Having gathered quite a bit of information about Moore's Supreme and Awesome runs, I decided to create a home for the forgotten Awesome. Over the course of a year, I put it all together here.

Each week I did a main "Weekly Reading" post that was a read-through of that issue. I followed that up with a couple of other posts about topics from that Weekly Reading or whatever else I came up with to talk about. You'll find the lost Youngbloods in the Youngblood section and the fan-edit of the last Supreme in After Awesome.

Below is the archive of posts broken up by book. Thanks for checking the site out!

Book 1: Supreme: The Story of the Year

Book 1: Judgment Day

Book 3: Supreme: The Return

Book 4: Youngblood

Book 5: Glory

Book 6: After Awesome

Book 7: 1963

Book 8: Night Raven

Book 9: A Small Killing

Monday, December 28, 2020

Judgment Day cover art

A friend pointed this out. Coollines, a comic art company, is selling one of the covers from Judgment Day Omega. 


 

It's fun to see how these pages are put together, but with Coollines, they jack up the price way out of proportion. So beware. You can check out the listing here.

Saturday, December 12, 2020

The perfect gift for that Alan Moore fan in your life

 I found this funny, so thought I'd share it. I saw this pop up on eBay:


So, if Alan Moore is your homeboy, your shirt is waiting here.

Thursday, December 10, 2020

Moore's unpublished Gen13 script

Immediately after Awesome went bankrupt and Alan Moore moved on, Editor Scott Dunbier at Wildstorm gave Moore a call and offered him a gig: doing a story for a Gen¹³ Annual. Moore, no longer pumping out scripts for Awesome, said yes, and wrote a 13-page script.

For those who don't know, Gen¹³ was a superhero team and comic book series originally written by Jim Lee and Brandon Choi and illustrated by J. Scott Campbell. It was published by WildStorm under the Image Comics banner, which went on to become an imprint for DC Comics, who continued publishing the Gen¹³ title. 

The comic features a loosely organized team of super-powered beings composed of five teens and their mentor. It was basically outrageous teens with superpowers.

__________

Your goal
Translate this sentence from the blog excerpt about Alan Moore's Awesome comics into Spanish: "Over the course of a year, I put it all together here."

Items for finding text and page elements
__________

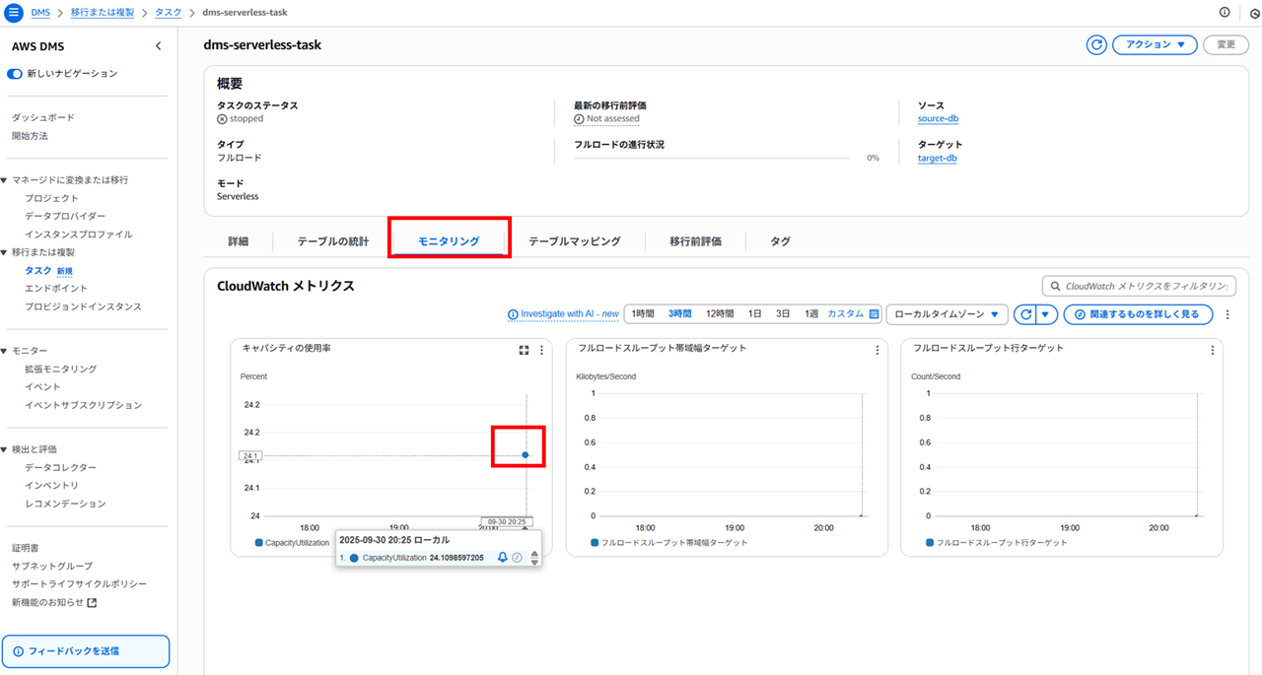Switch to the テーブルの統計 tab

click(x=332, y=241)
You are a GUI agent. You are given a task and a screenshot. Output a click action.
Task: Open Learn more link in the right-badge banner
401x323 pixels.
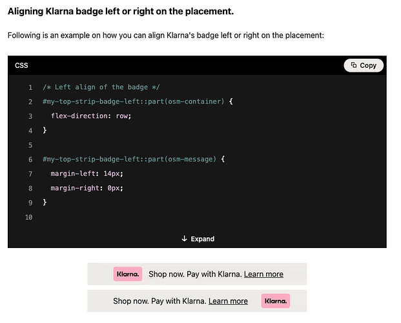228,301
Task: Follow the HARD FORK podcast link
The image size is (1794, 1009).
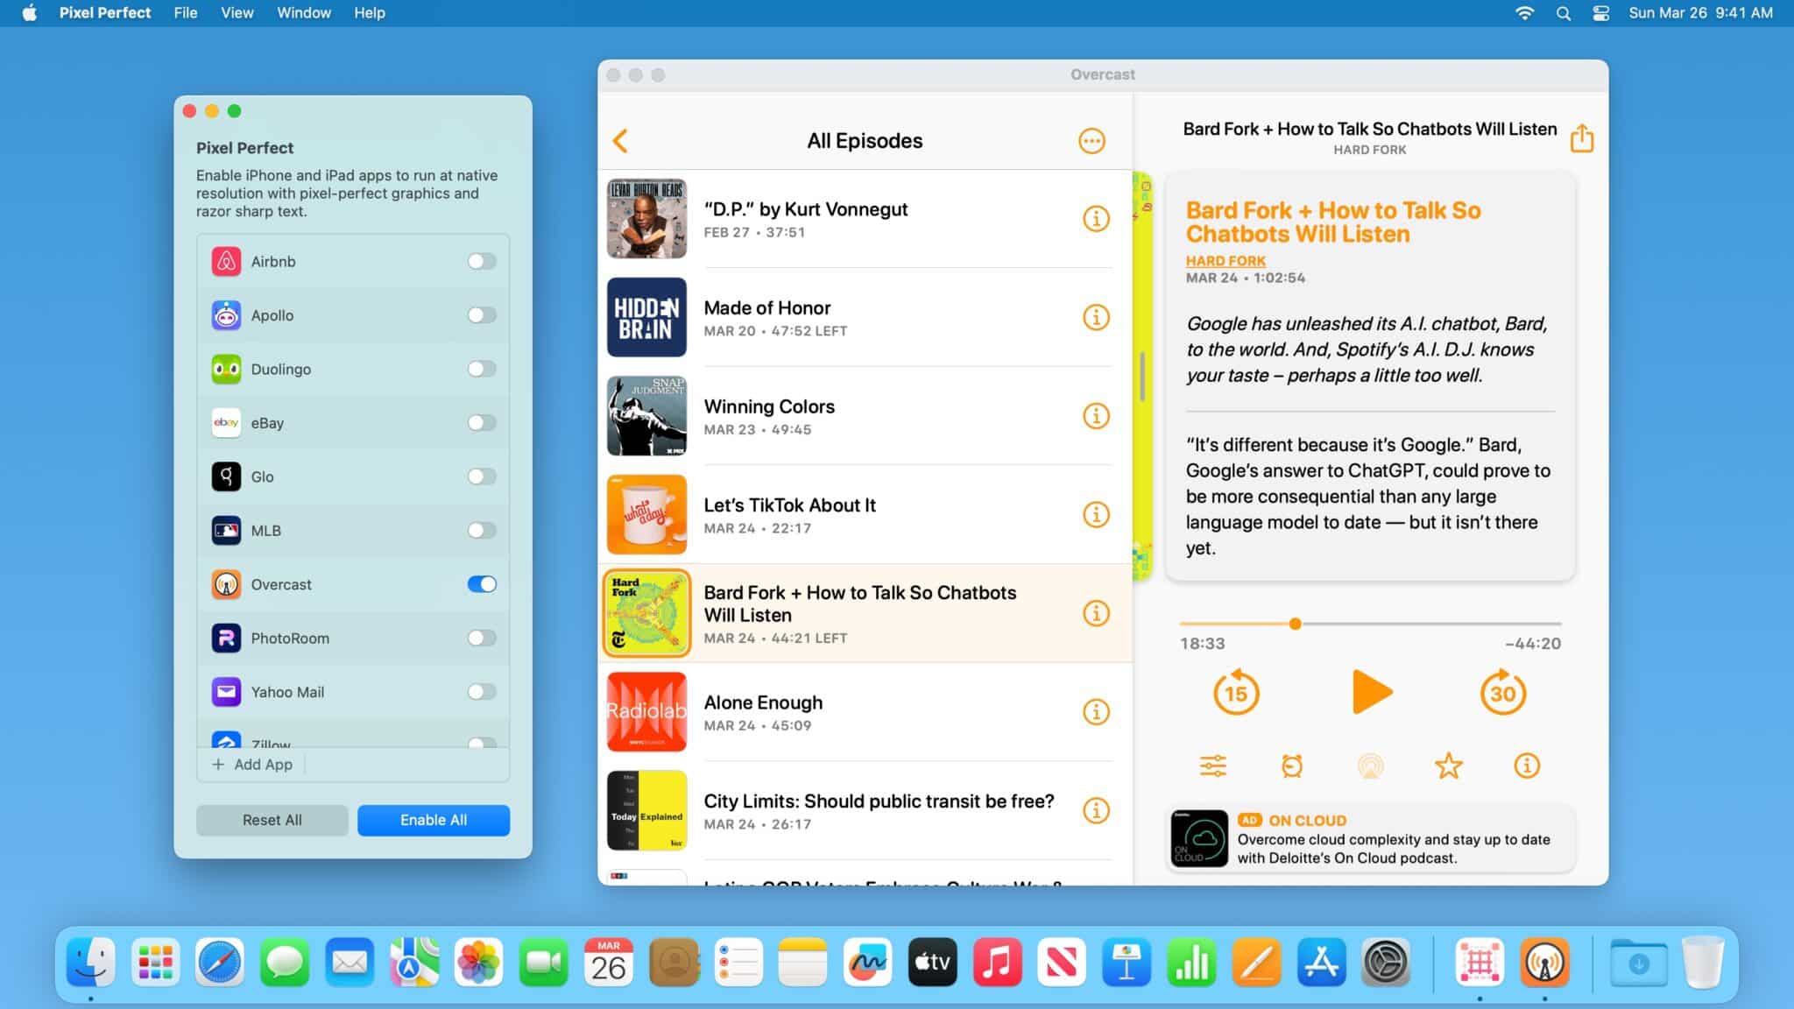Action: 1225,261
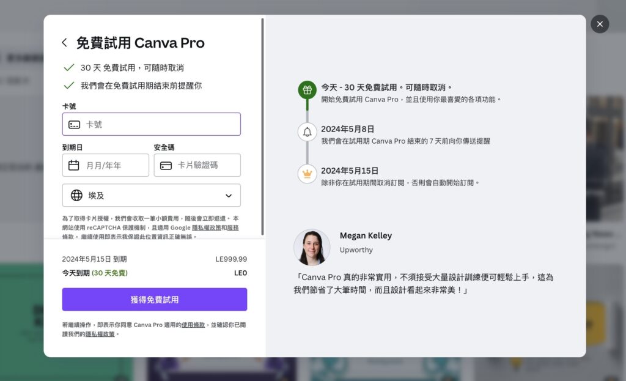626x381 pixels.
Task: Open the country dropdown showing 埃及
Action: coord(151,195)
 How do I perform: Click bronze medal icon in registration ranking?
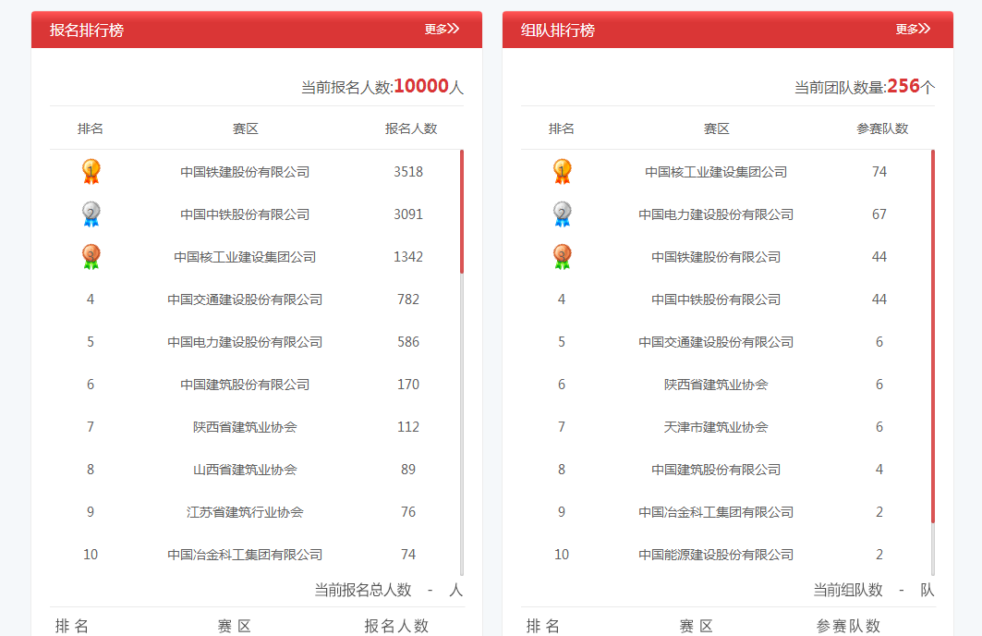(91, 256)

__________

Answer for this exercise
A lo largo de un año, lo reuní todo aquí.